Ostatnie tygodnie przynoszą ewolucję nastrojów na rynku papierów dłużnych. Po wielomiesięcznym spadku rentowność obligacji zaczęła się odbijać. Służą temu zapewne oczekiwania na podwyżkę stóp procentowych w obliczu danych o niesłabnącym wzroście gospodarczym i możliwego wzrostu presji inflacyjnej.

W piątek na rynku długu doszło do przebicia silnych oporów, co świadczy o tym, że trend wzrostowy być może dopiero się rozkręca. Rodzącą się nową tendencję szczególnie widać w przypadku papierów 2-letnich. W piątek ich dochodowość podskoczyła powyżej 4,60 proc. To poziom najwyższy od połowy grudnia. Z kolei rentowność obligacji 5-letnich przekroczyła właśnie 5 proc. i jest najwyższa od trzech miesięcy. Najmniej podatne na zmianę nastrojów są na razie papiery 10-letnie, pozostające w trendzie bocznym.
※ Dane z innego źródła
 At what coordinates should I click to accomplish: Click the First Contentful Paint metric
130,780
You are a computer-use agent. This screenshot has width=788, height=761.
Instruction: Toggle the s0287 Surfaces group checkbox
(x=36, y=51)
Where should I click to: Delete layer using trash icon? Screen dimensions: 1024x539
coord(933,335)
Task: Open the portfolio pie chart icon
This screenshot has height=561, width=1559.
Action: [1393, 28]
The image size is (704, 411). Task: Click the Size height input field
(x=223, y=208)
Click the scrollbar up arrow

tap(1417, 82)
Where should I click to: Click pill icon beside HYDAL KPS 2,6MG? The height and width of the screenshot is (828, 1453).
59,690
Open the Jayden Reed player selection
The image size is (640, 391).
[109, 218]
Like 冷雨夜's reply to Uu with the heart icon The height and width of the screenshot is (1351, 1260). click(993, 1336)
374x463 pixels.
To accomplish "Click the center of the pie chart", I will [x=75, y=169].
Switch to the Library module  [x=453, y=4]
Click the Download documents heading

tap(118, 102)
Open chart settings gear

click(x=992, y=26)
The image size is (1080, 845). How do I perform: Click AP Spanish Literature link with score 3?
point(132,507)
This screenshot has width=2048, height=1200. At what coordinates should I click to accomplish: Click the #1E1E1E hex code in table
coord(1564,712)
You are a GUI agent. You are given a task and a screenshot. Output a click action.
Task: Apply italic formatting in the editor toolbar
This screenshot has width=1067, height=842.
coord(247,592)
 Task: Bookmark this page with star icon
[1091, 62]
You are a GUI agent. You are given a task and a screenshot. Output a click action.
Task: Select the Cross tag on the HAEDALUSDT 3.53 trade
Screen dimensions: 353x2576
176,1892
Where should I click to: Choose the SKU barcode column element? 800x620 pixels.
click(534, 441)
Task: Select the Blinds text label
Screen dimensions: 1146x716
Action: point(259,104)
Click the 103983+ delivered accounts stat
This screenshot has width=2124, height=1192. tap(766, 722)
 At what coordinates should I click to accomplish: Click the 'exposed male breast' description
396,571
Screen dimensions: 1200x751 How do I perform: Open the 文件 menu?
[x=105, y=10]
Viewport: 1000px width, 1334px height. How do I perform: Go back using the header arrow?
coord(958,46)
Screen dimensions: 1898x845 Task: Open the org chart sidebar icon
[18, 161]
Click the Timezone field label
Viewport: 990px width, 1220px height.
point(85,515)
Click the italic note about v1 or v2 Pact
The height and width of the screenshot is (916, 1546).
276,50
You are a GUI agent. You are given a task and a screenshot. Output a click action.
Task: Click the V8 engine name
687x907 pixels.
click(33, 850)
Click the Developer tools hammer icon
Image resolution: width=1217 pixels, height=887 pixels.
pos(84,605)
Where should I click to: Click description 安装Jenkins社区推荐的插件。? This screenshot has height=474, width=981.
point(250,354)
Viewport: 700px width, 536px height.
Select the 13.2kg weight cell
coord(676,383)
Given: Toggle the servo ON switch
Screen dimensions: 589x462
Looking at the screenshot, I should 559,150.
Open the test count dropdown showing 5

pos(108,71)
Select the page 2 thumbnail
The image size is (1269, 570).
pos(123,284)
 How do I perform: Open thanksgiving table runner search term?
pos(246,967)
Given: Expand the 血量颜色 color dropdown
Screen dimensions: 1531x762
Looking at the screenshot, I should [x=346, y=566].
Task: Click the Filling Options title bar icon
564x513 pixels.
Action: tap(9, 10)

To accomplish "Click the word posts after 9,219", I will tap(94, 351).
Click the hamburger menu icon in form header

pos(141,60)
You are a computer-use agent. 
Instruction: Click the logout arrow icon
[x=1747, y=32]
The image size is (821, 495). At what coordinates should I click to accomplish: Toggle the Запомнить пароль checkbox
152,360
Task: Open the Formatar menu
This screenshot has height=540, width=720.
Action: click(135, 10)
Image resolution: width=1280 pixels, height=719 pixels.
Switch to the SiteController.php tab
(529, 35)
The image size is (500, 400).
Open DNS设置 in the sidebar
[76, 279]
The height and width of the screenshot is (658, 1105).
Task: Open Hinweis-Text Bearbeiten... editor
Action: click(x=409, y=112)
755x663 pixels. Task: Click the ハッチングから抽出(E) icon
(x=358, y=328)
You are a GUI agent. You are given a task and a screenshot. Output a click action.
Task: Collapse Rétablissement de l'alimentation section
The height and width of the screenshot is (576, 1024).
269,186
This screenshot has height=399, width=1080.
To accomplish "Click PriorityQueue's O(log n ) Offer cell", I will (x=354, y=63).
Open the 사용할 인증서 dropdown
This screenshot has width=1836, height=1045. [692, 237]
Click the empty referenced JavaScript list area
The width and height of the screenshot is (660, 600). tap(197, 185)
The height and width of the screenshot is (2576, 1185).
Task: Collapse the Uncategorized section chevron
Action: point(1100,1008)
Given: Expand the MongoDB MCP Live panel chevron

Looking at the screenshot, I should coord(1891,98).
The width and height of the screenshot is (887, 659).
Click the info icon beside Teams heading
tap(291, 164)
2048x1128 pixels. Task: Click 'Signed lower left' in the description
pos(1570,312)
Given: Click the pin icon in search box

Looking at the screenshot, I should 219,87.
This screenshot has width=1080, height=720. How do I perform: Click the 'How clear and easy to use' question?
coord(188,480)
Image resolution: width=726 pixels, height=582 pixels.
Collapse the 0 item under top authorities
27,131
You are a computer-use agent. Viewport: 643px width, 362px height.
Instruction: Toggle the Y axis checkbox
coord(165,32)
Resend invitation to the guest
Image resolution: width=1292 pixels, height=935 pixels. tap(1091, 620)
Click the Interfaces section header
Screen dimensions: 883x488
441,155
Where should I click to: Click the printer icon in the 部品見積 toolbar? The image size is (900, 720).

Odbija się nie tylko rentowność obligacji, ale także spread (różnica) w stosunku do dochodowości papierów niemieckich. Nie upłynęło wiele czasu od momentu spadku spreadu między papierami 5-letnimi poniżej 1 pkt proc., a w piątek ponownie znalazł się on powyżej tej psychologicznej bariery.